= Norbert de Boynes =

Norbert de Boynes (August 24, 1870 in La Trinité-des-Laitiers, Dep. Orne - October 6, 1954 in Rome), was Vicar General of the Society Of Jesus from the death of Vicar General Alessio Magni (12 April 1944) until the election of Jean-Baptiste Janssens at General Congregation XXIX in September 1946.

De Boynes joined the Jesuit order in 1888; he was the assistant to the Father General from 1923–44 and then became vicar general of the Society and led the order until 1946 when Fr. Janssens was elected general.

==Early career==
In 1924 de Boynes carried out an investigation into a paper which interpreted the doctrine of original sin in the light of modern science; he completed the investigation and concluded that it had been written by Pierre Teilhard de Chardin, but Teilhard regretted the publishing of the paper.

De Boynes was assigned Visitor of the Province of Maryland-New York and stayed for two years in 1920-22.

During WWII, Boynes was against the idea of French resistance.

==Leadership of the Society of Jesus==
Father General Wlodimir Ledóchowski had followed the tradition of leaving a letter naming a vicar general to govern the Society until a general congregation could be convoked. On the night after the general's death it was read to the staff of the Curia assembled in the chapel. To their consternation they learned that he had not chosen Father Schurmans whom he had made vicar general four years previously but Alessio Magni, the Italian Assistant. Father Magni was almost as old as Father Ledóchowski himself and he was to govern the Society for only 16 months. It is to him, however, that Jesuits owe the decree creating the present New York Province on the Feast of the Sacred Heart in 1943. Father Magni died on April 12, 1944, two months before the liberation of Rome.
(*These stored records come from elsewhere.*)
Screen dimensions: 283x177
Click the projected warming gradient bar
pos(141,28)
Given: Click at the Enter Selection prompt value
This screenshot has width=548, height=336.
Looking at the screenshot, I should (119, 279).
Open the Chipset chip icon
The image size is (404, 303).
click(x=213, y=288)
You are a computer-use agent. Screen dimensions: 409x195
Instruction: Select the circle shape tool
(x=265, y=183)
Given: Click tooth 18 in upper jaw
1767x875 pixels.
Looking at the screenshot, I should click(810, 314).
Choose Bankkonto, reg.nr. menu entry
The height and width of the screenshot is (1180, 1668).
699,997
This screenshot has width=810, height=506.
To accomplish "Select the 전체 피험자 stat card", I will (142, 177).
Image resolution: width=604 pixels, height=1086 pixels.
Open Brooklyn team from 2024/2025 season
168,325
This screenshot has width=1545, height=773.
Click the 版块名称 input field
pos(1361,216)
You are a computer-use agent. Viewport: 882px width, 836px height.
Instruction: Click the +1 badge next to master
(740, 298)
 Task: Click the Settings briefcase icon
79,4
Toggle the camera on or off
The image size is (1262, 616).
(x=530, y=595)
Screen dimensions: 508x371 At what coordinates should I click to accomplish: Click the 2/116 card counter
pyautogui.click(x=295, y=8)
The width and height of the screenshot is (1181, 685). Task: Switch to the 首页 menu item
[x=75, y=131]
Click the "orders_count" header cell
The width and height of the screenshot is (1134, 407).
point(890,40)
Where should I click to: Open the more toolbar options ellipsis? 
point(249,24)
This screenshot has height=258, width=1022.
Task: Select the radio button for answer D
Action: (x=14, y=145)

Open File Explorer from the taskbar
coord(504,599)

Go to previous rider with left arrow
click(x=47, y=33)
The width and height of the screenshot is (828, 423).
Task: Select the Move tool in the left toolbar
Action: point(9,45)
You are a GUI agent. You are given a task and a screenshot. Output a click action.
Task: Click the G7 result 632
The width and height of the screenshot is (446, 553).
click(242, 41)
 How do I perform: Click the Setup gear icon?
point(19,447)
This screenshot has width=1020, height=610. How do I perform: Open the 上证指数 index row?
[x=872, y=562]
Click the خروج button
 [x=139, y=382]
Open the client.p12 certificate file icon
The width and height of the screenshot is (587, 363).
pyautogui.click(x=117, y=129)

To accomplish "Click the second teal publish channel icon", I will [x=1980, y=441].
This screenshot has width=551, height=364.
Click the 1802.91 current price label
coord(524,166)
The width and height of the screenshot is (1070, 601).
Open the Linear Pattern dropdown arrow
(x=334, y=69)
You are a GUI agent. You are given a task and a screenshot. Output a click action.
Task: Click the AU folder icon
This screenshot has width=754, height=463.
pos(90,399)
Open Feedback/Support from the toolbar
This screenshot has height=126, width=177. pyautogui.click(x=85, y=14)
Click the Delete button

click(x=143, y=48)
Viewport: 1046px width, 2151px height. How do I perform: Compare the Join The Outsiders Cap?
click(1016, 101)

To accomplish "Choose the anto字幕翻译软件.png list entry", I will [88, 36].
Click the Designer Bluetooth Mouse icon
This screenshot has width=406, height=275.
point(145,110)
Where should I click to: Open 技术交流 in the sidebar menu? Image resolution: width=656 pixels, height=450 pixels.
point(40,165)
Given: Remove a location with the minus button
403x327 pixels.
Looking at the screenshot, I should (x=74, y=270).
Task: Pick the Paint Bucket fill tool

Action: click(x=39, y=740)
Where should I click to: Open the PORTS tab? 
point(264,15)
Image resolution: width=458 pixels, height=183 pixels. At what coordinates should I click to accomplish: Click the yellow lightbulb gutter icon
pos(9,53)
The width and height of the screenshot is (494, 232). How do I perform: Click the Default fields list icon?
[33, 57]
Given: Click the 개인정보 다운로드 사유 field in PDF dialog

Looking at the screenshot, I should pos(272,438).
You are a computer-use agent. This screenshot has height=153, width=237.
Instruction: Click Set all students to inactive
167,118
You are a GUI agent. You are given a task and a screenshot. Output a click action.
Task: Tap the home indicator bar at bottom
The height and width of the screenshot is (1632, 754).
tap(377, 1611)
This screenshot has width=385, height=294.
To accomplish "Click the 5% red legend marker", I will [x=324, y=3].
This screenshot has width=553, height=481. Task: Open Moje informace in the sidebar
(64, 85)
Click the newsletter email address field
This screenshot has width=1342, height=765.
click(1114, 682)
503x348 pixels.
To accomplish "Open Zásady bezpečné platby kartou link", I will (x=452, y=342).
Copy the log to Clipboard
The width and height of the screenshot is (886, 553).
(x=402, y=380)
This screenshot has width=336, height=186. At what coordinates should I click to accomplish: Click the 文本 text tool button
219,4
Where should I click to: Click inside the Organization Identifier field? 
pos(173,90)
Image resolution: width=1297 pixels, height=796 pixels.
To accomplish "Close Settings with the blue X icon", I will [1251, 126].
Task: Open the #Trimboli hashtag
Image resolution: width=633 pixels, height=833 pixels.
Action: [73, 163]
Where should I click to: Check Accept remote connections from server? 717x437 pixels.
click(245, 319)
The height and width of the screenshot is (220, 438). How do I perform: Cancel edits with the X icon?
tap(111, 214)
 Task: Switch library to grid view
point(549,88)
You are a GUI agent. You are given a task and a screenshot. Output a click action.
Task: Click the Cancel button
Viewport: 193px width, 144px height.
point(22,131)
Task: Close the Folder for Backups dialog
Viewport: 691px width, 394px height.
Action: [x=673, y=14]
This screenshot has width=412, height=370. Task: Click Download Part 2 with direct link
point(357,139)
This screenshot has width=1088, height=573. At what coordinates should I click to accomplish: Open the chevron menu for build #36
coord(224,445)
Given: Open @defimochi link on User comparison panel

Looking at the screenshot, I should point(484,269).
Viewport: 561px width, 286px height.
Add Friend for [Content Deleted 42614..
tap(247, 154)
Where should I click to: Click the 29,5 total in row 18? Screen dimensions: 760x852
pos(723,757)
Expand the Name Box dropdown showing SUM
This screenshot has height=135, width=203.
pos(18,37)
As per Jesuit rules in such circumstances, the seniormost professed fathers present in Rome had to gather and elect a new Vicar General. They chose Norbert de Boynes, the French Assistant. Although Father de Boynes during the previous thirty years had held many responsible offices (e.g. Visitor of the North American provinces as well as the missions in Nanking and the Near East and substitute for the ailing General during General Congregation XXVII), he had recently come close to provoking a schism in the French Provinces. In August 1941 he had as Assistant instructed the French Jesuits that Marshal Pétain's government was the only legitimate government of France. Father de Boynes made this assertion a mere eight months after Vichy had issued its own Jewish statutes. Whatever Father de Boynes' other claims on consideration for the office, his election is viewed by some as an uncomfortable revelation of the conservative bias still existing in the Roman houses.